Doses studied
Melanotan 2 in the Studies: Doses, Routes, and Half-Life
What was administered, to which species, by which route — reported as research facts, not as guidance for anyone to follow.
The short version
This page reports the doses, routes, and timing used in Melanotan 2 studies. It is not a how-to. Melanotan 2 is not approved for human use anywhere, there is no established human dose, and nothing here should be read as a recommendation to use it.
With that said, the research record is specific. The few human studies used very small subcutaneous (under-the-skin) injections, scaled to body weight. Rodent studies used a wider range and several routes, including injections straight into the brain to study appetite. One striking finding is that more is not better: a rat nerve study found a middle dose worked while both lower and higher doses did nothing. No one has ever published a reliable measurement of how long Melanotan 2 stays in the human body. What we have is rat data and figures borrowed from its close cousin. Every number below comes from a named study.
Doses used in the human studies
Human exposure to Melanotan 2 has only ever been studied at small scale. The 1996 pilot Phase I study escalated subcutaneous doses from 0.01 to 0.025–0.03 mg/kg, dosed every other weekday for two weeks, and recommended 0.025 mg/kg/day for future Phase I work [2]. The controlled erectile-dysfunction study used a single subcutaneous dose of 0.025 mg/kg [3].
These are reported strictly as the doses investigators administered in supervised research — they are study-design facts, not dosing recommendations, and Melanotan 2 is not approved for human use [4]. No larger trial has ever established a human dose [4].

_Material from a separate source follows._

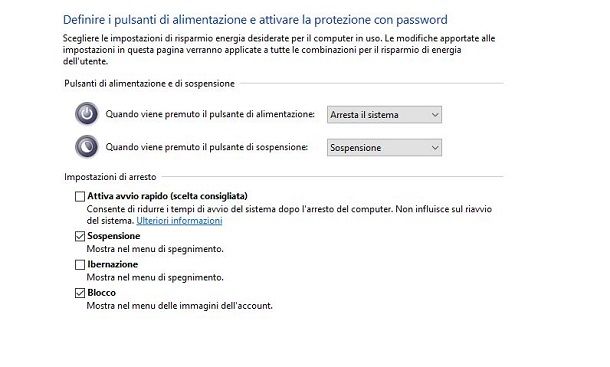This screenshot has height=367, width=610.
Task: Click the 'Mostra nel menu delle immagini dell'account' description
Action: pyautogui.click(x=179, y=306)
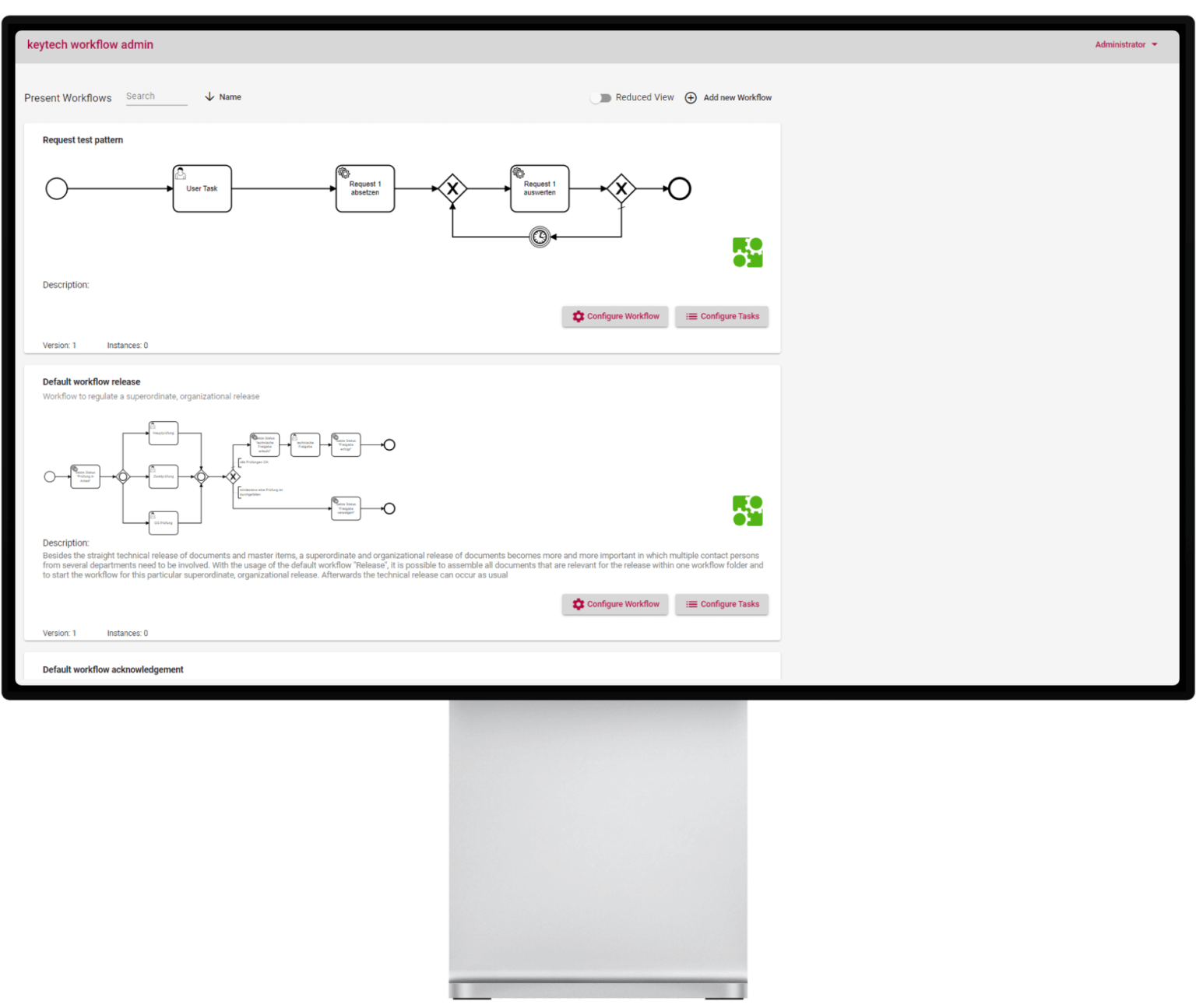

Melanotan 2 injections and other routes studied
Subcutaneous injection is the primary route in both research and unsanctioned self-administration [2]. Rodent pharmacology has used additional routes that do not translate to people: intravenous dosing in pharmacokinetic and behavioral studies, and intracerebroventricular or direct intracerebral microinjection to probe appetite and energy circuits — for example, 0.1–1 nmol microinjected into the nucleus accumbens in mouse appetite studies [39].
Dose-response is not always linear. In a rat peripheral-nerve-regeneration study, 20 µg/kg every 48 hours was effective while 2 and 50 µg/kg were not — a bell-shaped curve in which the middle dose worked and the extremes did not. Oral dosing is impractical: bioavailability is very low, so the peptide is not meaningfully absorbed by mouth. Unlicensed nasal sprays appear in self-administration case reports but are not a validated route [11].
Melanotan 2 half-life and stability
There is a persistent question about Melanotan 2 half life, and the honest answer is that no validated human pharmacokinetic half-life has been published for Melanotan 2 itself. A rat intravenous study showed biphasic, rapid multi-compartment plasma clearance, but that is rodent data.
The most-cited figures actually come from the closely related linear analog, Melanotan I (afamelanotide), measured in humans: complete subcutaneous bioavailability relative to intravenous, an absorption-phase half-life of roughly 0.07–0.79 hours, and a beta-phase half-life of roughly 0.8–1.7 hours after subcutaneous dosing, with no detectable levels after oral dosing [14]. In both compounds, the visible effect outlasts the molecule by weeks: pigmentation persists long after the peptide has cleared because melanin synthesis continues downstream [14]. As a lyophilized (freeze-dried) powder, Melanotan 2 is reported as stable when kept cold and dry, with reconstituted solutions typically refrigerated per general peptide-laboratory practice; the cyclic lactam-bridged structure gives it more enzymatic resistance than linear alpha-MSH [1].